Rising temperatures and heat waves are not only threatening our environment but also disrupting learning for millions of children worldwide. Investing in climate-resilient schools and education systems is essential to ensure that every child realizes their right to learn in a safe and conducive learning environment.

June 05, 2024 by Robert Jenkins, UNICEF, and Sarah Beardmore, GPE Secretariat
4 minutes read
Bateay District, Kompong Cham Province. Mara, 5, is having her daily shower after school. Credit: UNICEF Cambodia/2019/Fani Llaurado
Bateay District, Kompong Cham Province. Mara, 5, is having her daily shower after school. Before the installation of piped water at her home, the water was too expensive for kids like Mara to have daily showers.
Credit: UNICEF Cambodia/2019/Fani Llaurado

As the world grapples with the effects of climate change, one significant yet often overlooked consequence is its impact on education.

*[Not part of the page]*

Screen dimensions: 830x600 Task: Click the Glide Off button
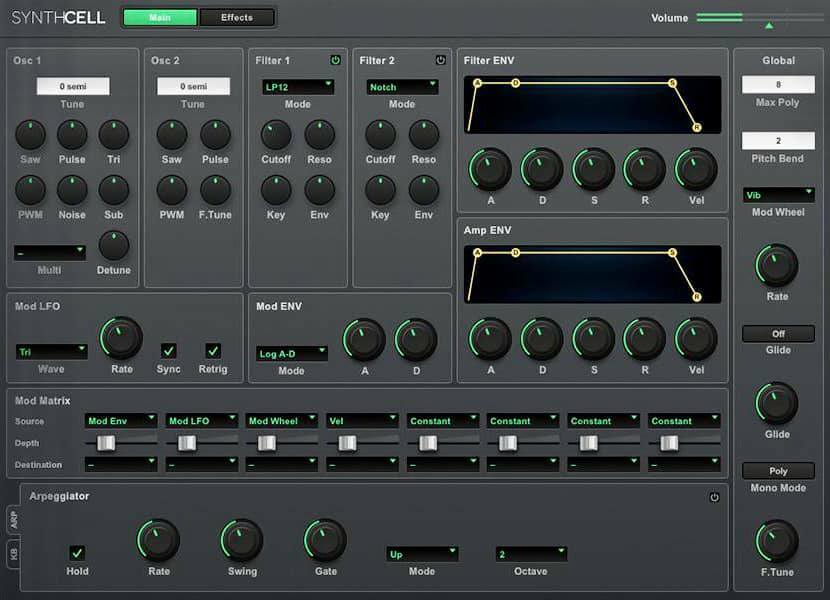click(778, 334)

Rising temperatures and heat waves are not only threatening our environment but also disrupting the learning environments of millions of children worldwide.

“Climate change has psychologically and physically affected our learning. It is also making the school environment unhealthier day by day.”

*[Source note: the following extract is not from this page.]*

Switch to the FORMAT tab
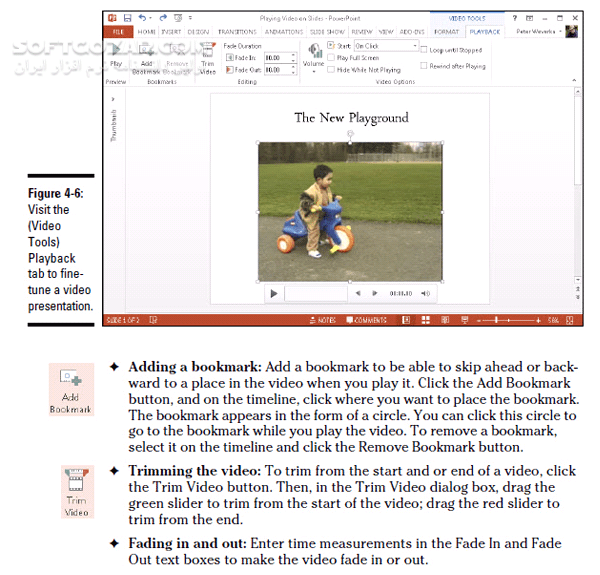The image size is (600, 575). tap(447, 32)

Prakash*, 18-year-old student in Nepal

Extreme heat interrupts learning

Heat waves, exacerbated by climate change, are becoming more frequent and intense. This poses a significant educational challenge, particularly in regions with inadequate infrastructure and resources.

Schools in many parts of the world, especially in low- and middle-income countries, lack proper ventilation, cooling systems, and access to safe drinking water. This can make classrooms unbearable and potentially hazardous during extreme heat.

When temperatures soar, governments often face the dilemma of keeping schools open or closing them temporarily – disrupting children’s continuity of learning.

Recently, an ongoing heatwave in Pakistan forced schools to close in late May, leaving 26 million, or more than half of the country's school-age children, out of the classroom. In April, South Sudan closed its schools for 2.2 million students when temperatures soared to 45 degrees Celsius (113 Fahrenheit). Thousands of schools in Bangladesh, India and the Philippines have also had to close due to extreme heat.

In recent years, these heatwaves have arrived earlier, become more severe and lasted longer, leaving schools unprepared to cope.

In humanitarian contexts, the impact of heat waves on education becomes even more urgent. Vulnerable communities grapple with multiple challenges of climate change, conflict and forced displacement, making access to quality education a critical lifeline for children.

By 2050 almost every child in the world – nearly 2.2 billion children – will be exposed to frequent heat waves.

Even if students continue attending classes during heat waves, their education will likely suffer. High air temperatures and lower hydration levels are known to affect children’s ability to concentrate, retain, and process information, impacting overall school achievements.

In South Asia, 78 percent of students surveyed said that their studies had been affected by climate change. Most cited either an inability to concentrate during heatwaves, damage to their school buildings, or disruptions to their journey to school.

As heat waves become more frequent and last longer, the need for urgent action grows stronger.

The most disadvantaged are most affected by climate change impacts

Recent data suggest that action is urgently needed to make education systems climate-resilient: in 2023, a UNICEF survey found that among 40 countries assessed as having high or extremely high risk of children’s exposure and vulnerability to the impacts of climate change, only a third of such countries reported concrete government action on greening education.

Recognizing the profound implications of climate change on education, governments, with support from UNICEF, the Global Partnership for Education and other actors, are working to strengthen the climate resilience of children, education personnel, schools, and education systems.

Greater attention on preparedness efforts can protect marginalized populations, especially children. This includes improving school infrastructure to ensure that educational facilities can withstand extreme weather conditions and disasters, including structural improvements such as better ventilation and cooling systems.

Efforts are also underway to upskill teachers on climate-resilient practices and emergency preparedness, empowering them to support students and communities during crises.

Additionally, governments are implementing policy reforms and investments that integrate climate resilience into education sector planning and decision-making. These initiatives promote green skills and engage children and young people in climate-smart solutions and local climate advocacy.

These efforts are urgently needed, as UNICEF survey data show that a mere 8 percent of countries report providing climate education to at least 70 percent of children and offering professional development opportunities to teachers in climate education.

“If I were the Minister of Education of my country, I would include more climate change-related curriculum content in all the school subjects.”

Wanchen, a Grade 10 student in Bhutan

The time to act is now

Investing in climate-resilient schools and education systems will contribute to ensuring that every child, no matter where they live, realizes their right to learn in a safe and conducive learning environment, free from the threats posed by climate change.

*Name has been changed to protect the child’s identity.